Influence of primary ion species on the secondary cluster ion emission process from SAMs of hexadecanethiol on gold

Abstract

In order to investigate the secondary cluster ion emission process of organo-metallic compounds under keV ion bombardment, self-assembled monolayers (SAMs) of alkanethiols on gold are ideal model systems. In this experimental study, we focussed on the influence of the primary ion species on the emission processes of gold–alkanethiolate cluster ions from a hexadecanethiol SAM on gold.
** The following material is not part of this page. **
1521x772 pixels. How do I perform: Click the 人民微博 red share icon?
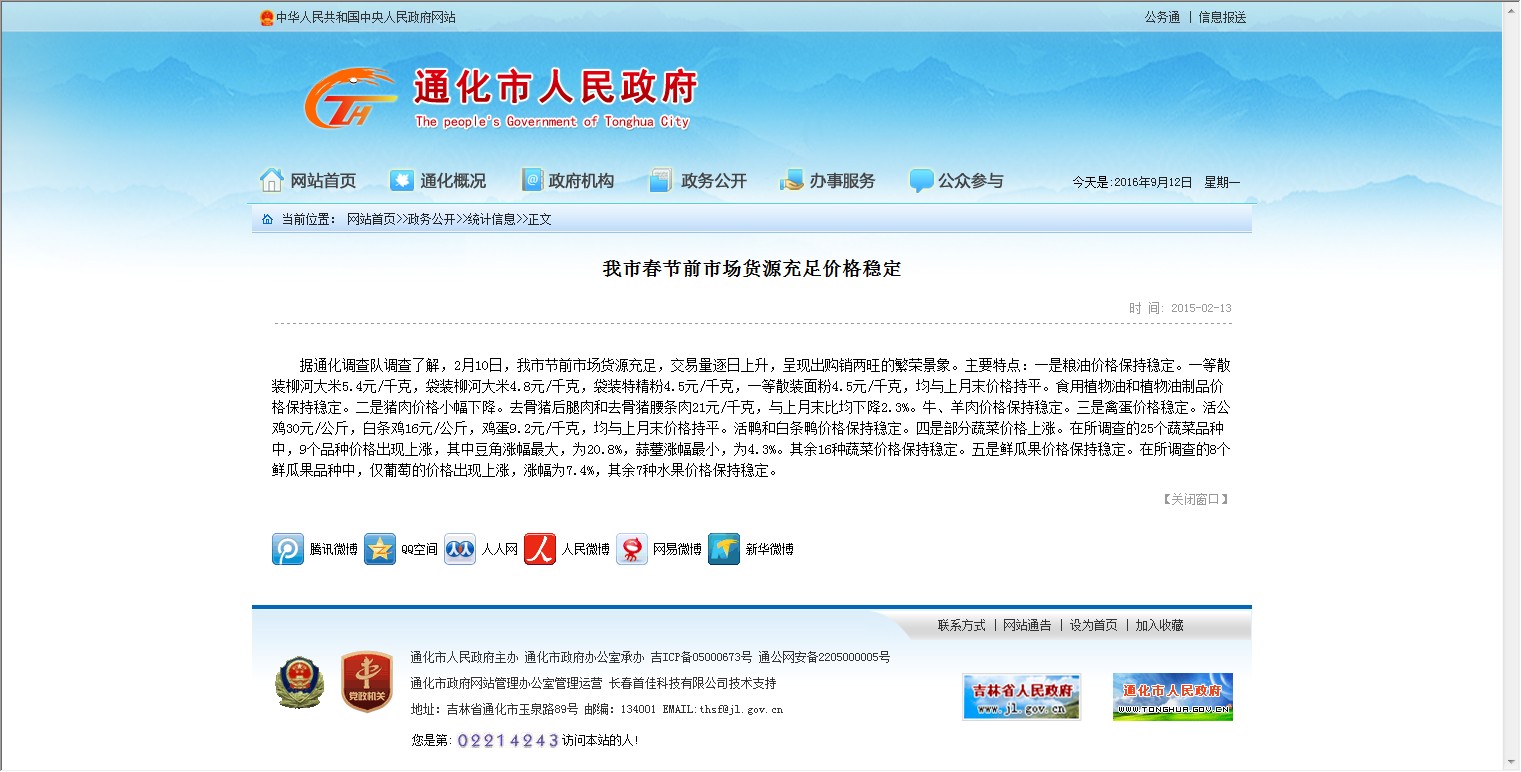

For this purpose, we carried out time-of-flight secondary ion mass spectrometry (TOF-SIMS) measurements using the following primary ion species and acceleration voltages: Ar +, Xe +, SF 5 + (10 kV), Bi +, Bi 3 +(25 kV), Bi 3 2+, Bi 5 2+, Bi 7 2+ (25 kV). It is well known that molecular ions M − and gold–alkanethiolate cluster ions Au x M y − with M = S-(CH 2) 15-CH 3, x − 3 ≤ y ≤ x + 1, x, y > 0, show intense peaks in negative mass spectra. We derived yields Y SI exemplarily for the molecular ions M − and the gold–hexadecanethiolate cluster ions Au y+1 M y − up to y = 8 and found an exponentially decreasing behaviour for increasing y-values for the cluster ions. In contrast to the well-known increase in secondary ion yield for molecular secondary ions when moving from lighter to heavier (e.g. Ar + to Xe +) or from monoatomic to polyatomic (e.g. Xe + to SF 5 +) primary ions, we find a distinctly different behaviour for the secondary cluster ions. For polyatomic primary ions, there is a decrease in secondary ion yield for the gold–hexadecanethiolate clusters whereas the relative decrease of the secondary ion yield ξ Y with increasing y remains almost constant for all investigated primary ions.